Text section:
══════════════════════════════

Expert tips on caring for your bunnies
Rabbits are the third most popular pet in the UK and can be very rewarding to own.
They are highly social and prefer to live in groups or pairs. Guinea pigs can transmit infections to rabbits so keeping the two together should be avoided.
It is best to neuter rabbits when they are young, from four to six months, to avoid unwanted babies and prevent health problems. It is thought that 90 per cent of females will develop uterine tumours if they are not spayed, and behaviour such as spraying or dominance is avoided by castrating bucks.
Rabbits have teeth that grow throughout their lives, perfect for chewing. The first faecal pellets in the morning are softer than those later in the day and are called caecotrophs. It is normal for rabbits to ingest these, and they are a very important part of their diet, a form of probiotic.
Concentrate or pellet diets are available, but should only constitute a small amount of your rabbit’s food as they don’t contain enough fibre. If rabbits eat too many pellets, they get full and spend less time chewing. This has a direct effect on their teeth. Normally it is the back teeth (molars) which overgrow first, but as these get longer the jaw cannot close properly and you may notice problems with the long incisor teeth at the front.

══════════════════════════════

Input data:
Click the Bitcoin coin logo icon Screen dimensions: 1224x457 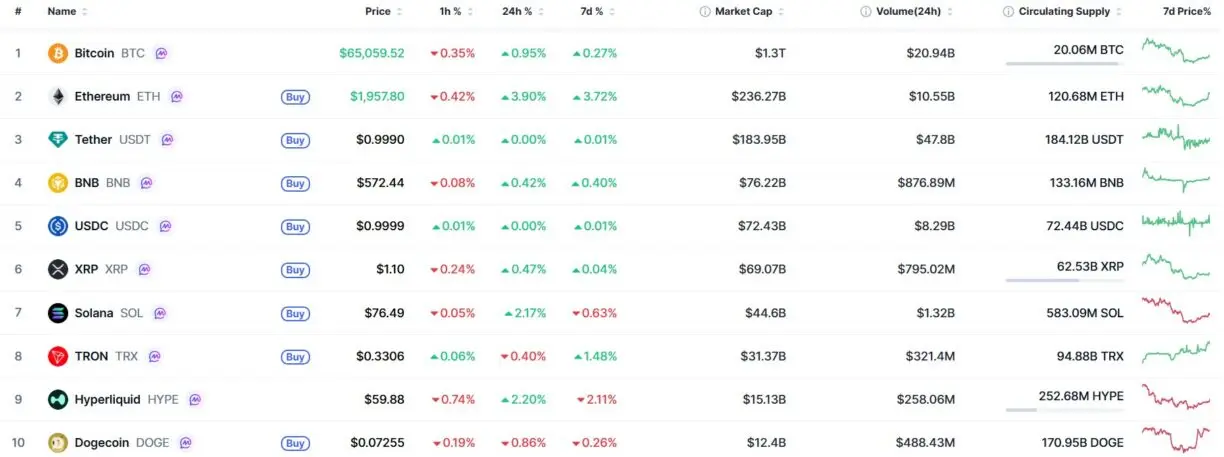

══════════════════════════════

Requirement 1: In the rabbit care text, at what age is it best to neuter rabbits?
Requirement 2: Resume the rabbit care text, starting after its final sentence.

Final answer 1: From four to six months.

Final answer 2:
If a rabbit has dental disease, they may struggle to chew and there can be wet fur or slobber around the mouth, weight loss, or the production of less faecal pellets.
Feeding the wrong diet can lead to obesity. An overweight rabbit is less active and less happy. They may be more prone to joint problems like arthritis, and will struggle to groom themselves, especially around the bottom.
Check your rabbit’s bottom is clean and dry daily, especially in the summer to avoid fly infestations. You can also buy a product from your vet to apply to the fur.
Vaccination and worming are very important. Vaccination is yearly. Two boosters are recommended, given two weeks apart. Worming with panacur paste is a good idea a couple of times a year, especially if your rabbit runs free. This can prevent normal worms, but also the parasite E.cuniculi, which can cause varied disease.
All of us at Robson and Prescott Vets wish you a very Hoppy Easter.